**Task details**. Give back exactly the line containing "Click the lavender page margin on the left" and all that follow it in the data below, with the pictures left out.

**Records to use**.
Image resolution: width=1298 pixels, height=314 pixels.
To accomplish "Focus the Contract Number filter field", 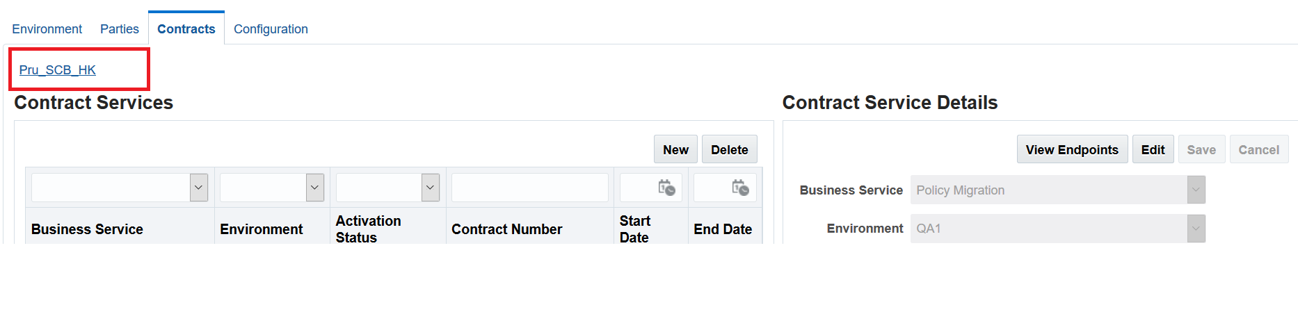I will pos(530,188).
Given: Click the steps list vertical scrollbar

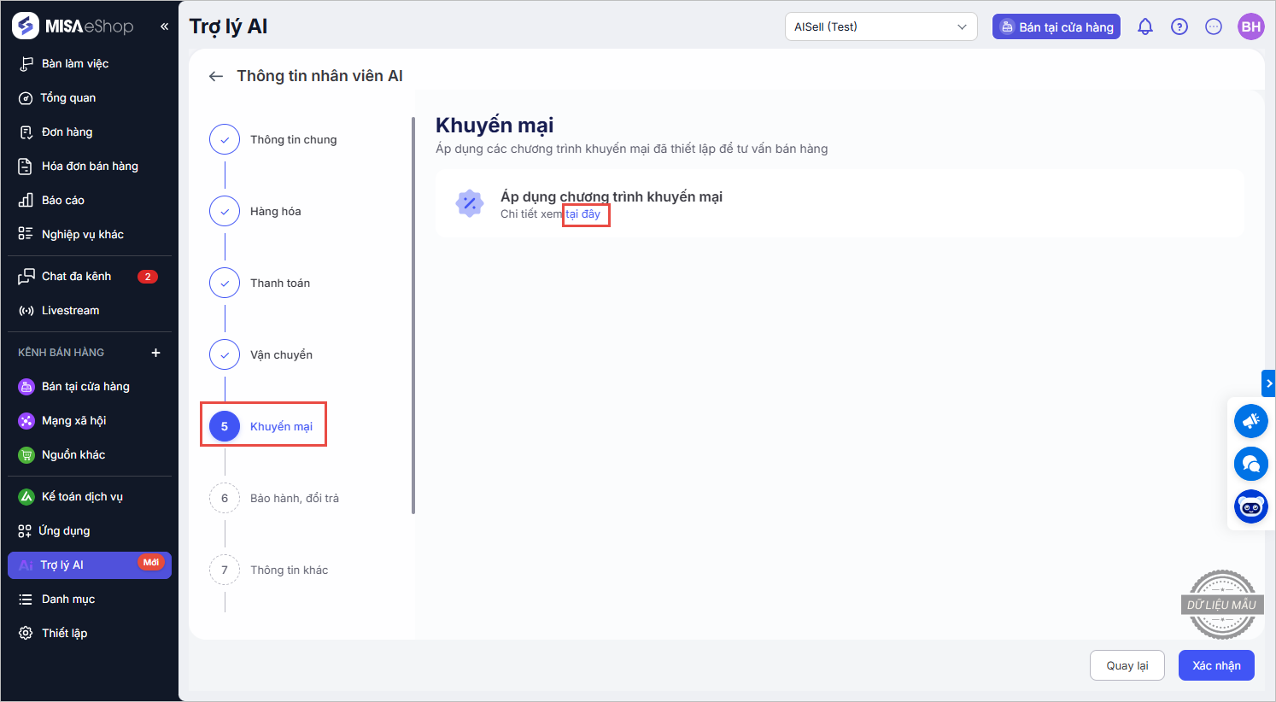Looking at the screenshot, I should (413, 316).
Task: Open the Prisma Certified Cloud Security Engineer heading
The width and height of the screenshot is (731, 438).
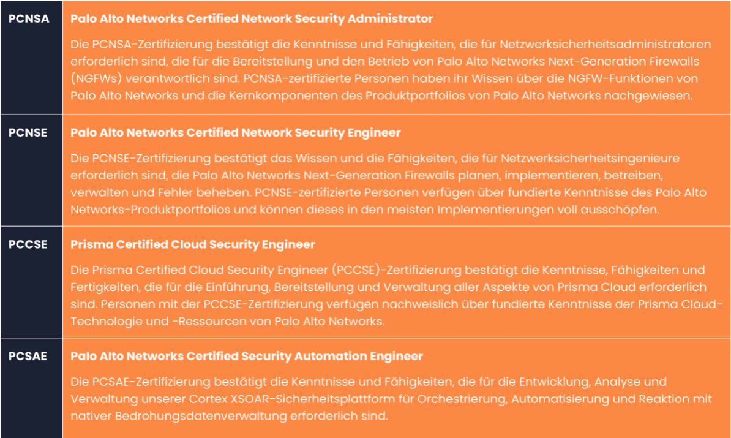Action: click(x=193, y=244)
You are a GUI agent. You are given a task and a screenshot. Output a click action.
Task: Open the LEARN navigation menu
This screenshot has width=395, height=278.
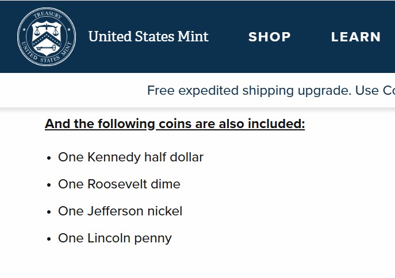[356, 37]
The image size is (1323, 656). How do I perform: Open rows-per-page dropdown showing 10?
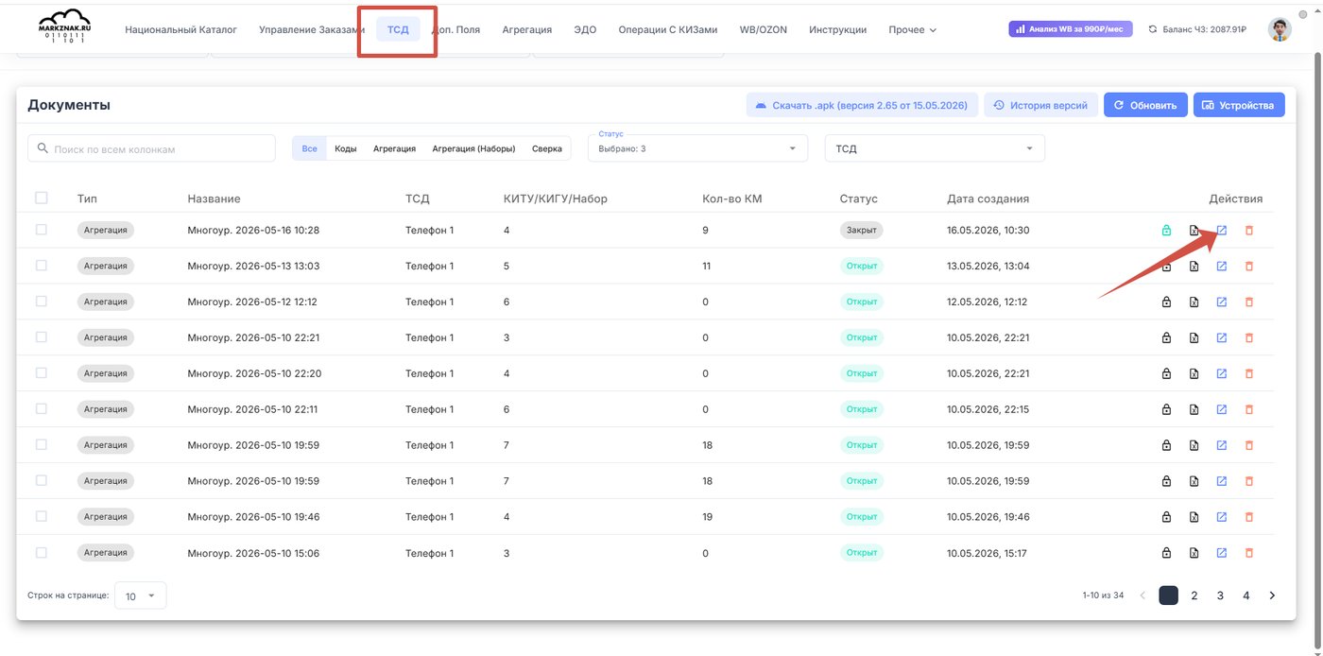[x=140, y=596]
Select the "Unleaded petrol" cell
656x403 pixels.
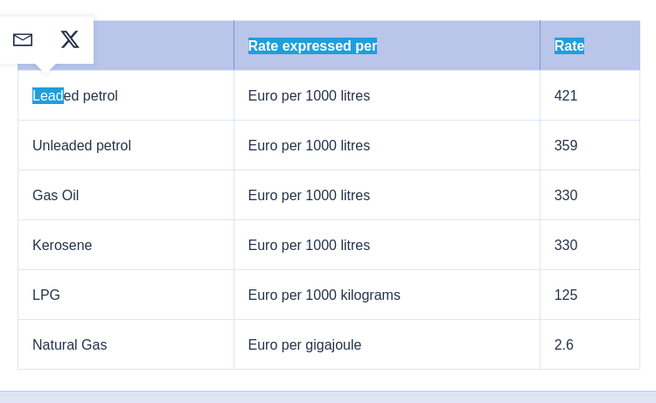point(81,145)
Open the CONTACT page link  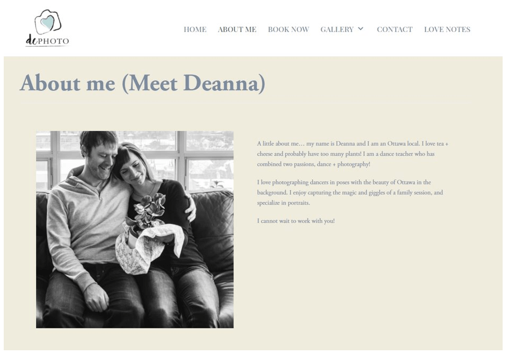tap(395, 30)
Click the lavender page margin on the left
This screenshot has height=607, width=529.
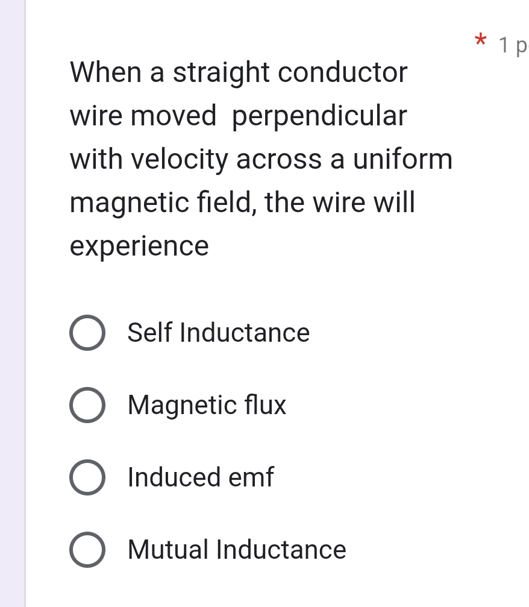coord(13,304)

**Solution to this exercise**.
Click the lavender page margin on the left
This screenshot has height=607, width=529.
coord(13,304)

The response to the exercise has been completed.